Passage
Single by Brenda Lee

from the album Take Me Back
- B-side: "He'll Play The Music (But You Can't Make Him Dance)"
- Released: January 1981
- Genre: Country
- Length: 3:12
- Label: MCA
- Songwriter(s): Shayne Dolan; Rock Killough;
- Producer(s): Ron Chancey

Brenda Lee singles chronology
| "Broken Trust" (1980) | "Every Now and Then" (1981) | "Fool, Fool" (1981) |

= Every Now and Then (Brenda Lee song) =

"Every Now and Then" is a song originally recorded by American singer, Brenda Lee. It was released as a single by MCA Records in 1981 and reached the US country top 40 that year. It was also included on her 1980 studio album titled Take Me Back.

==Background and recording==
Among pop's best-selling 1960s recording artists, Brenda Lee transitioned into the country field during the 1970s and had a series of top ten singles on the country charts. Her singles continued to make the country charts into the 1980s, including with "Every Now and Then". Written by Shayne Dolan and Rock Killough, the song was produced by Ron Chancey.

Stored data
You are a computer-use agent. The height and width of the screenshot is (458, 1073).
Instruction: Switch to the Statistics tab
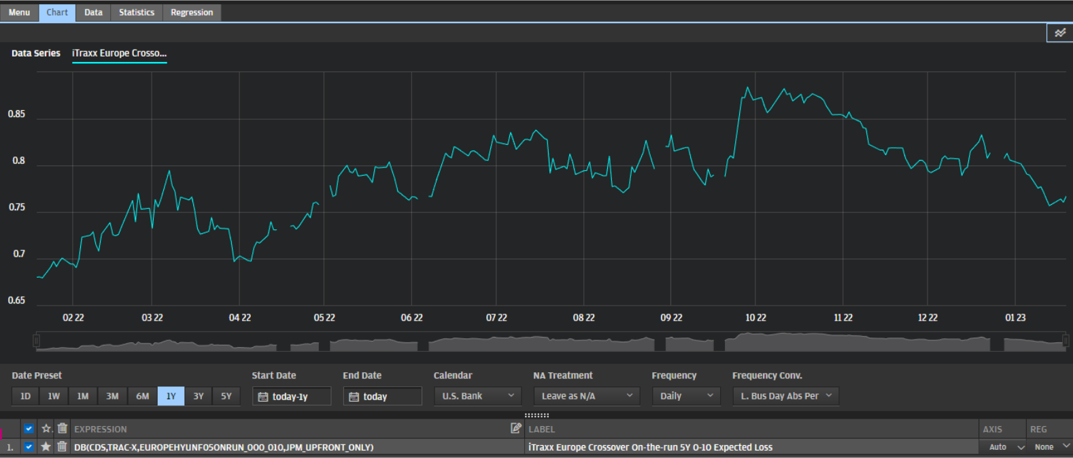click(x=136, y=12)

What the task requires
Answer these questions from the article on "Every Now and Then":
1. What is the B-side of the single?
2. In which decade did Brenda Lee move into the country field?
3. Who produced the song?

The completed task
1. "He'll Play The Music (But You Can't Make Him Dance)"
2. The 1970s
3. Ron Chancey